Es desde ese contexto y foco de irradiación de la unión hipostática de Jesús al Verbo -en cuyo ámbito se mueve al misterio de María la madre de Dios- es desde allí de donde nosotros, los cristianos, recibimos la Gracia para poder, a nuestra vez, superando lo humano, alcanzar la felicidad divina. Esa comunión trinitaria, preanunciada oscuramente como la definitiva vocación del hombre, como el primigenio propósito de Dios al crear el universo, en el relato simbólico del paraíso.
Con el Dogma de la “Inmaculada Concepción ”, hoy conmemoramos el nacimiento, en el seno de su madre Ana, de la que será la fuente de gracias maternas, femeninas, que junto con las viriles de Jesús, nos irán, poco a poco, -mediante la aceptación de nuestra fe y de nuestras obras- conformando a su imagen de hombre y mujer definitivos.
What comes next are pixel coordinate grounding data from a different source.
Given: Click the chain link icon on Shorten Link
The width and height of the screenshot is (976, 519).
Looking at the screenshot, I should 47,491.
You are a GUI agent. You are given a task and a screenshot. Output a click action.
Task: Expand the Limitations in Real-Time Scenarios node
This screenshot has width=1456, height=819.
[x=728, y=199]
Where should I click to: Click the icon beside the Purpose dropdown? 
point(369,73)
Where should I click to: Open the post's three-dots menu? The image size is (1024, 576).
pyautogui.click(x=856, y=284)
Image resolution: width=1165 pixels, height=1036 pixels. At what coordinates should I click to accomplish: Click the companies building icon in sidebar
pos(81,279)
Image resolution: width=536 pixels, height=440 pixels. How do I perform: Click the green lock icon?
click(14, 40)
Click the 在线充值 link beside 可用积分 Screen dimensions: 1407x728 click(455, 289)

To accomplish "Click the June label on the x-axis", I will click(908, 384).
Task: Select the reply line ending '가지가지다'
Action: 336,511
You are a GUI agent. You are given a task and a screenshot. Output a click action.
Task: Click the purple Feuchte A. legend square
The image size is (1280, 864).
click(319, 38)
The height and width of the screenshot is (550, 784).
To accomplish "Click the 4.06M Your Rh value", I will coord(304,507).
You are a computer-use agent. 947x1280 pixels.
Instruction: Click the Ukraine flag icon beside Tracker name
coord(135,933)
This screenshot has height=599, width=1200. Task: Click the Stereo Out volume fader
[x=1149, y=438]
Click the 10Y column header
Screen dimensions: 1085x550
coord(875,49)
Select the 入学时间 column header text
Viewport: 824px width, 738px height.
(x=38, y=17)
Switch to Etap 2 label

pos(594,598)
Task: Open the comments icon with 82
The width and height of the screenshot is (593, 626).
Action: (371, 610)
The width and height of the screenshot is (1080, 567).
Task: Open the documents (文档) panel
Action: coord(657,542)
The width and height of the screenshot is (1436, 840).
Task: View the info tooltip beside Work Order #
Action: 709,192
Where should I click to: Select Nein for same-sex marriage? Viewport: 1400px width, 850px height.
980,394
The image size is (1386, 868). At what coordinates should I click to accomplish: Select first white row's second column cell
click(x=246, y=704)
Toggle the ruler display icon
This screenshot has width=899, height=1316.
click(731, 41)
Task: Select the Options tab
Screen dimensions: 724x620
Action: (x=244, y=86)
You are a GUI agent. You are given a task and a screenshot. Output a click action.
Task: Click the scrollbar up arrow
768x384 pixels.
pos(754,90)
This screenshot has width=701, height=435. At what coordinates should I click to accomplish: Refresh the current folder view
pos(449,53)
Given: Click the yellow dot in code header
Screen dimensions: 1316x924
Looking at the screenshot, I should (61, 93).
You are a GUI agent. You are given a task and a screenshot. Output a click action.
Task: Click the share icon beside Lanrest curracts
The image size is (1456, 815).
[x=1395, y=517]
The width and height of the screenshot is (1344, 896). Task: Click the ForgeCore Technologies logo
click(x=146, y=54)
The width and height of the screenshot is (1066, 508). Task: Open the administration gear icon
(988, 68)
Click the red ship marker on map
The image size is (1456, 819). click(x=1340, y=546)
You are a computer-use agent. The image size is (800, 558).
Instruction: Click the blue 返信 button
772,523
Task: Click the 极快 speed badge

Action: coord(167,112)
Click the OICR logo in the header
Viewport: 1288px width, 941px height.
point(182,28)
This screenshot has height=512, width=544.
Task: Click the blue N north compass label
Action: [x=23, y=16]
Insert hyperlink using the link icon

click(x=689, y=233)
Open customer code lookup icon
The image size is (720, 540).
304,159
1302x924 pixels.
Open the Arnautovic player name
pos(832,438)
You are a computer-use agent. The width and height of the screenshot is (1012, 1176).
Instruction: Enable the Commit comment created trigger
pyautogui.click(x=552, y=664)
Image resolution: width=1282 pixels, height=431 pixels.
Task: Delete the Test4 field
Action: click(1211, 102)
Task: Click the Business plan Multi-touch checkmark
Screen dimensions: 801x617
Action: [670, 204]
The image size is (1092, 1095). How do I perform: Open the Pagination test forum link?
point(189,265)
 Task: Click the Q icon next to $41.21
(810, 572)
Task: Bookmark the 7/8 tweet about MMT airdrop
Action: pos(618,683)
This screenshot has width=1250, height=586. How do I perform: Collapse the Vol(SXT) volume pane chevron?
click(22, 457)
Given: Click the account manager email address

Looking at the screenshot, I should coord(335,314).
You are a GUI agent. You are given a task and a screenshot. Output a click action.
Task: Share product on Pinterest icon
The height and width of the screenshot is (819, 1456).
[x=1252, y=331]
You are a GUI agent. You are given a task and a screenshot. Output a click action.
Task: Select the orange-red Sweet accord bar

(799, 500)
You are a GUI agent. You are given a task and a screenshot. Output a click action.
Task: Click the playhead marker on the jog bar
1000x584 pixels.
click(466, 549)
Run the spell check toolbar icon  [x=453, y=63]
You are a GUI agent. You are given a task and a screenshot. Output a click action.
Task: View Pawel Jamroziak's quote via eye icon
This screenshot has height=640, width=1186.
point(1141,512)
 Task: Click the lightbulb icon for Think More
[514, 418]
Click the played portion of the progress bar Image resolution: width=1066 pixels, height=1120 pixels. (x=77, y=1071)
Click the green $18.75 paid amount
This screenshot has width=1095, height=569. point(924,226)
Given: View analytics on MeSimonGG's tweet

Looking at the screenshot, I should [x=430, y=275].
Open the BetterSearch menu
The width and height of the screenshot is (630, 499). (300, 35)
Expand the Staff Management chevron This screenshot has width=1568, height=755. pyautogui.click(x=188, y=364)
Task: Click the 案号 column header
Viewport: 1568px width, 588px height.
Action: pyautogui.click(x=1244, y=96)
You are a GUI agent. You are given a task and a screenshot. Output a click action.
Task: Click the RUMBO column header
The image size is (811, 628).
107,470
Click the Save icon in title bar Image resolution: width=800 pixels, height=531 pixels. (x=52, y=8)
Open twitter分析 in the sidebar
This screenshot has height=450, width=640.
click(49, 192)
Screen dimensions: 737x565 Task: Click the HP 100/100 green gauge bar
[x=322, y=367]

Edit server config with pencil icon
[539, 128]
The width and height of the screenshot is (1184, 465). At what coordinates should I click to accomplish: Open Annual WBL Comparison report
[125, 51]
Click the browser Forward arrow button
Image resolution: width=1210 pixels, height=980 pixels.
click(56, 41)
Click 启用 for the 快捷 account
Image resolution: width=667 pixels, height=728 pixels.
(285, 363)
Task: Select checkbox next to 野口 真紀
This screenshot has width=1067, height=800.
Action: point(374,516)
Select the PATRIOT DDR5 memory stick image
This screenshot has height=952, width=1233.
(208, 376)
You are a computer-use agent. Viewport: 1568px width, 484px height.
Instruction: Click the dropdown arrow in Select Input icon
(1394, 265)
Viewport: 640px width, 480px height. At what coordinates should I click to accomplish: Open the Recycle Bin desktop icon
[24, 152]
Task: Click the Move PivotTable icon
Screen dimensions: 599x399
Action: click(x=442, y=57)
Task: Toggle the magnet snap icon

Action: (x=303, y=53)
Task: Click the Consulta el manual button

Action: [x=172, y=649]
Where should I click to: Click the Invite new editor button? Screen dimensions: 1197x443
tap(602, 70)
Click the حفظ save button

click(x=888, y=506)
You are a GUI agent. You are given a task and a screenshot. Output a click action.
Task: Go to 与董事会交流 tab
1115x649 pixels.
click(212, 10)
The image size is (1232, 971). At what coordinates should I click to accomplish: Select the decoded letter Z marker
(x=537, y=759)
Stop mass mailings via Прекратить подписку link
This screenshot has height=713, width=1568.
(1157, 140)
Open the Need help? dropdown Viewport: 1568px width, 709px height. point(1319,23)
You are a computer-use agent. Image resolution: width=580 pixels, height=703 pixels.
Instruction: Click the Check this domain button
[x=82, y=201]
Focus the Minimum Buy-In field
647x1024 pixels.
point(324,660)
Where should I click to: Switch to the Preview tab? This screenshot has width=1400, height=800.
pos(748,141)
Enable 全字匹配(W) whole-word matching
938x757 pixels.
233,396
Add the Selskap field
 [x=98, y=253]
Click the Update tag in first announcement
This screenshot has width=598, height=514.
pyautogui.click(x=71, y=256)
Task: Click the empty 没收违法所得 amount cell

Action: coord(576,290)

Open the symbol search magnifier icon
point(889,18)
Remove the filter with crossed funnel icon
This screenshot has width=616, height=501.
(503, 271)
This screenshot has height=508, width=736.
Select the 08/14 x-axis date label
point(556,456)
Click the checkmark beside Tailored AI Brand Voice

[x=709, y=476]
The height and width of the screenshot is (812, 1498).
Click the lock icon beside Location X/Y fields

El Dogma de la Inmaculada Concepción afirma que, desde ese mismo instante de su concepción, María es la nueva Eva. Así como, desde el primer instante de su existencia intrauterina, Jesús es el nuevo Adán, el hijo de Dios.
Eso es algo que ellos no consiguen con su mérito porque, precisamente, es algo que está mucho más allá de lo que la naturaleza, la serpiente por sí misma, pueden conseguir. Ellos ‘merecerán', sí, luego, en sus vidas, en su pasión y muerte -en la cual María es corredentora- la Gracia de la Resurrección y de la Ascensión, y las que, desde su situación de Rey y Reina del Universo, cabezas de la Iglesia, nos alcanzan, varón y mujer, mediante nuestra fe. Pero así como la creación del mundo y del hombre es gratuita y precedente a cualquier merecimiento, también lo es la creación del Hombre Nuevo.
Hoy festejamos, pues, el nacimiento de la última maravilla de Dios, de la humanidad definitiva, de la nueva raza de la cual ellos serán, Madre e Hijo, los transmisores de vida. Adán y Eva, no aguijoneados por la serpiente, ni transmisores de caduca vida, sino nuevo Adán y nueva Eva pisoteadora de la serpiente, transmisores de una Vida que proviene de Dios, que ellos poseen desde el comienzo en máxima plenitud, y que nos alcanzan a nosotros, a través de la Iglesia. Iglesia a la cual, como varón y mujer, fecundan constantemente en nueva y definitiva Vida Divina.